Feature of the Week 05/14/2017: Real-Time Monitoring of Mucus Thinning Treatments using Diffusion-Sensitive Optical Coherence Tomography
The airway epithelium is coated with a biopolymeric mucus gel which is responsible for trapping inhaled environmental contaminants that are subsequently removed by mucociliary clearance (MCC). MCC is disrupted under high mucus wt%, causing mucus stagnation, chronic infection and inflammation. Normal mucus hydration by the epithelium is impaired in cystic fibrosis (CF) and COPD resulting in high mucus wt% that leads to halted MCC. Hypertonic saline (HS) treatment is a therapeutic approach to reduce mucus wt% for sustained MCC that has gained popularity due to its relative safety, easy administration, and low cost. However, patient to patient variability, conflicting therapeutic results, and modest global daily improvements in HS therapy suggest the need for better outcome metrics to predict treatment efficacy, aid in the development of improved drug therapies, and enhance precision medicine approaches.

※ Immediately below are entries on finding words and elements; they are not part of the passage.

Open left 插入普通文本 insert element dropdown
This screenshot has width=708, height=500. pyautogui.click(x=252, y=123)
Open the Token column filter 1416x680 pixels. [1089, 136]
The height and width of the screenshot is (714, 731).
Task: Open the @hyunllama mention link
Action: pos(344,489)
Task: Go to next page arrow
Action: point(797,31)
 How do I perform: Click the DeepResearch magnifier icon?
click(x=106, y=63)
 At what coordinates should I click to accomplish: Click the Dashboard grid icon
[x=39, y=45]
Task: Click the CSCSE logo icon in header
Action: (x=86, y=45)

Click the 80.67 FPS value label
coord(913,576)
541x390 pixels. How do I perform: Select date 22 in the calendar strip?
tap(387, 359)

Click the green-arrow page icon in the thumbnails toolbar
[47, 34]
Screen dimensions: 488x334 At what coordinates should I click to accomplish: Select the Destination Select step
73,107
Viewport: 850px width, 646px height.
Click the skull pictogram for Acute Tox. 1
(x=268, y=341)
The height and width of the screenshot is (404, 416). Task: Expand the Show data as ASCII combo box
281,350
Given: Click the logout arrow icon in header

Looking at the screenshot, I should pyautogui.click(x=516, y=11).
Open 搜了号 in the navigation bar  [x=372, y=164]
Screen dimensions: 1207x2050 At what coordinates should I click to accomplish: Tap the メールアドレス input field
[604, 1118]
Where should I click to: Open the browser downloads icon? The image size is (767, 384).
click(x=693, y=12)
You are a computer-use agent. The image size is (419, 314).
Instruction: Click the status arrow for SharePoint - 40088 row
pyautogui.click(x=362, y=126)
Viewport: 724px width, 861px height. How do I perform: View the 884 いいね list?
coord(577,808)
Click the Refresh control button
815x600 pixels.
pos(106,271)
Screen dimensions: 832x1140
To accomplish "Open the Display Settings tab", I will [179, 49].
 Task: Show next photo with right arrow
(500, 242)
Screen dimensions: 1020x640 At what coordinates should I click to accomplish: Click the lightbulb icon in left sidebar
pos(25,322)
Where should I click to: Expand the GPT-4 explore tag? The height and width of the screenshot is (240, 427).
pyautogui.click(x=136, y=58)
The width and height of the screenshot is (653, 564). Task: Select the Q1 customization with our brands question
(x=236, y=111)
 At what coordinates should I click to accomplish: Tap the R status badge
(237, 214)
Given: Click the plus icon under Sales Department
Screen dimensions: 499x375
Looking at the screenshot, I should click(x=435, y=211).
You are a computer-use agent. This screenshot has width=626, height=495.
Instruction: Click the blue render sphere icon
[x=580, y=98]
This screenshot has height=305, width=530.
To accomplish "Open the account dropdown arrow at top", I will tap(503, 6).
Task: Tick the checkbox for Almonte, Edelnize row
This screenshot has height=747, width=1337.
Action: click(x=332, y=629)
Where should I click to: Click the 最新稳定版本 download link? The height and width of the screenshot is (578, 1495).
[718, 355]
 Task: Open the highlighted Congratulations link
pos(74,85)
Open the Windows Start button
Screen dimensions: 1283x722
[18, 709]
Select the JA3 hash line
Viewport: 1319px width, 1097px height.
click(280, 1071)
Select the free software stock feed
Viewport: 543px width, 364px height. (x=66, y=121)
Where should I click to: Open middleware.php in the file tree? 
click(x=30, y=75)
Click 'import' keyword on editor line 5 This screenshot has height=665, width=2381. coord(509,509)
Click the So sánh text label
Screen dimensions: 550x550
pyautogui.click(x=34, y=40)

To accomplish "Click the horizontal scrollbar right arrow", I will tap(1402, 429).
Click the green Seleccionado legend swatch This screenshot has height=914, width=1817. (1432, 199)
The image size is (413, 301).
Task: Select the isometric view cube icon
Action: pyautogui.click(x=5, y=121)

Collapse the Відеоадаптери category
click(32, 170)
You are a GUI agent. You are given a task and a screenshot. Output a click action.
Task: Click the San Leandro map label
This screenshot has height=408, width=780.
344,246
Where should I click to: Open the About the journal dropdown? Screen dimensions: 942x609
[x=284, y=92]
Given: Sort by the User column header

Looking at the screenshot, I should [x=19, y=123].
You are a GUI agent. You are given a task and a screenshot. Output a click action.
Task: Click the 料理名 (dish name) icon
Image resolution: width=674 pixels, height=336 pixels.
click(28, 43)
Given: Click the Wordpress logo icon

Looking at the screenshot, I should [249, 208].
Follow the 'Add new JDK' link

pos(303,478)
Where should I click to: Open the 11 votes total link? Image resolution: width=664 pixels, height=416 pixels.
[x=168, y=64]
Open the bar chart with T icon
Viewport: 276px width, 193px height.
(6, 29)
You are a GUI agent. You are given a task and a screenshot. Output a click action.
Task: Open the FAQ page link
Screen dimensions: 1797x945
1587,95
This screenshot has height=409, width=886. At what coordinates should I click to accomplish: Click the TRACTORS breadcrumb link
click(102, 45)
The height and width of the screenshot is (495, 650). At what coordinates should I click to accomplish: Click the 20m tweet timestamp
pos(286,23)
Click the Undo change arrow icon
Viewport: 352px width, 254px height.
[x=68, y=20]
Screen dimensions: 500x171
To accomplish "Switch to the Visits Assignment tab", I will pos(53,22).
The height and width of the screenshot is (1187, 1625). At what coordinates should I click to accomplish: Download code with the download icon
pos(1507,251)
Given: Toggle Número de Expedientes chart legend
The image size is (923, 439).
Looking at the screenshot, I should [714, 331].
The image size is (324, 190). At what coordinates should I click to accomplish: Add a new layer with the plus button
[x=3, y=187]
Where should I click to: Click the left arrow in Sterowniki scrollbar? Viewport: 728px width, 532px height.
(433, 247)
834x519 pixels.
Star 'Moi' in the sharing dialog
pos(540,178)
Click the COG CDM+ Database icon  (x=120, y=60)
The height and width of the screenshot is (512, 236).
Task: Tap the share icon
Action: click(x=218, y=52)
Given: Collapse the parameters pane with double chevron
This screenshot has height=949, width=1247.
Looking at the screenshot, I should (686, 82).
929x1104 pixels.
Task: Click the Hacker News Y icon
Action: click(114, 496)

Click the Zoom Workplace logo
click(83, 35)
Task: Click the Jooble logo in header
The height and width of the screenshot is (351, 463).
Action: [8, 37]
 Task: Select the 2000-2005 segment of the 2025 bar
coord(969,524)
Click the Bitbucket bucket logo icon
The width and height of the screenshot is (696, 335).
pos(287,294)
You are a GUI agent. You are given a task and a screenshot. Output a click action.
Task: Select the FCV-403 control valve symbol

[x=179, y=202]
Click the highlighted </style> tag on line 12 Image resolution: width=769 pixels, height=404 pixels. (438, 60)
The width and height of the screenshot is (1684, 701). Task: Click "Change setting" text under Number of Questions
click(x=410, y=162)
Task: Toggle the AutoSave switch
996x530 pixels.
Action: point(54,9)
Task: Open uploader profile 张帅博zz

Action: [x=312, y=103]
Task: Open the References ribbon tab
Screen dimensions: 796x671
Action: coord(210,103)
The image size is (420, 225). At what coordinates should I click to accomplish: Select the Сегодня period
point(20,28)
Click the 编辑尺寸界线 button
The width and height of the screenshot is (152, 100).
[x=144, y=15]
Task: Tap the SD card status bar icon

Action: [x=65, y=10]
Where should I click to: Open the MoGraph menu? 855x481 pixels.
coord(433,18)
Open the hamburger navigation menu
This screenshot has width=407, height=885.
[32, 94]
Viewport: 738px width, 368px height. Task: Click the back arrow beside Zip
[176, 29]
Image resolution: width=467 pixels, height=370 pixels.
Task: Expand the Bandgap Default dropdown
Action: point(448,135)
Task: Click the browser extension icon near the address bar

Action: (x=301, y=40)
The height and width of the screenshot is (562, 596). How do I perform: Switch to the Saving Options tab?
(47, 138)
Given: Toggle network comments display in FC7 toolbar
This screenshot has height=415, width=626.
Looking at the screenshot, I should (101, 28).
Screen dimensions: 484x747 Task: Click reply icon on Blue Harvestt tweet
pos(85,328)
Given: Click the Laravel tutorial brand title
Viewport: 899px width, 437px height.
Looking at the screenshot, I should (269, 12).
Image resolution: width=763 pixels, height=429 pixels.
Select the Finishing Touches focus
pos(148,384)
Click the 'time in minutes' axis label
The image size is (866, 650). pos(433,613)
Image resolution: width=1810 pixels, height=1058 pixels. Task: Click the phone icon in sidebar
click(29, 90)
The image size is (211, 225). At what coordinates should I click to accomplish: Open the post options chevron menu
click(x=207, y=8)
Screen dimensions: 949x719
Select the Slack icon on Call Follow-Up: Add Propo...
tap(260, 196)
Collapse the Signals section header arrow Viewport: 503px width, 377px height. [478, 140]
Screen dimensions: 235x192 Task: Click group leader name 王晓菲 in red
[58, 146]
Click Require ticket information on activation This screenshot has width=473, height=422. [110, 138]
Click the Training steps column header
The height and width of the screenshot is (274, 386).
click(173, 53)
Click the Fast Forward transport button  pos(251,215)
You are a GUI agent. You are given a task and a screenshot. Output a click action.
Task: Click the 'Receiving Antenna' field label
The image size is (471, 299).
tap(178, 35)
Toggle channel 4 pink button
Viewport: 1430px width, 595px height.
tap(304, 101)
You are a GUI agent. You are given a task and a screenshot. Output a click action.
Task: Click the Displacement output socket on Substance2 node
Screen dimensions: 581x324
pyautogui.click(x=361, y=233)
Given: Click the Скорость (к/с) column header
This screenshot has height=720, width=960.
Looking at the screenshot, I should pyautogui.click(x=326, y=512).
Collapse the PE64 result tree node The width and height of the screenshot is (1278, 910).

We present a new quantitative method for sensing mucus wt%, diffusion sensitive optical coherence tomography (DS-OCT), that employs gold nanorods (GNRs) to provide real-time measures of respiratory treatment efficacy. DS-OCT uses dynamic light scattering with low coherence interferometry to provide rapid (< 0.2 s) and depth-resolved (4.7 µm) diffusion measurements of gold nanorods (GNRs). Short measurement times of GNR diffusion are achievable due to the small size of the GNRs (~88 × 27 nm) exhibiting a rapid dynamic light scattering signal, and due to ensemble averaging of several particles in a single measurement (10-100 GNRs per coherence volume). Polarized OCT signals from GNRs are easily distinguishable from those of mucus by their shape-dependent optical anisotropy, which we have tuned to exhibit longitudinal and transverse surface plasmon resonances inside and outside of the OCT system wavelength bandwidth (740-860 nm), respectively. The ensemble-averaged translational GNR diffusion (DT), resolved within ~3 coherence volumes, is found and from the co- and cross-polarized light backscattered from GNRs within mucus. GNRs are slowed by intermittent collisions with mucins, making DT is sensitive to the mucus mesh – a measure of mucus wt% – on the size scale of the GNR hydrodynamic diameter (~46 nm). This allows for direct monitoring of changes in DT that are sensitive to nanoporosity with spatial and temporal resolutions of 4.7 µm and 0.2 s. DS-OCT therefore enables us to measure spatially-resolved changes in mucus wt% over time.
In this study, we first established GNR diffusion rates as a robust metric for measuring mucus wt% in both stationary and transporting mucus on human bronchial epithelial cultures (HBEC), and defined a calibration curve used to predict wt% from GNR diffusion measurements. We then used standard OCT to observe the effects of saline treatment on HBEC. Finally, we employed DS-OCT to quantify mucus wt% in real-time during treatment. We demonstrated the applicability of DS-OCT on HBEC during HS treatments to reveal, for the first time, mucus mixing, cellular secretions, and mucus hydration on the micrometer scale that translate to long-term therapeutic effects. In summary, DS-OCT is a previously unavailable assessment tool that enables real-time monitoring of pulmonary disease treatments, taking a critical step toward developing personalized treatments in the clinic.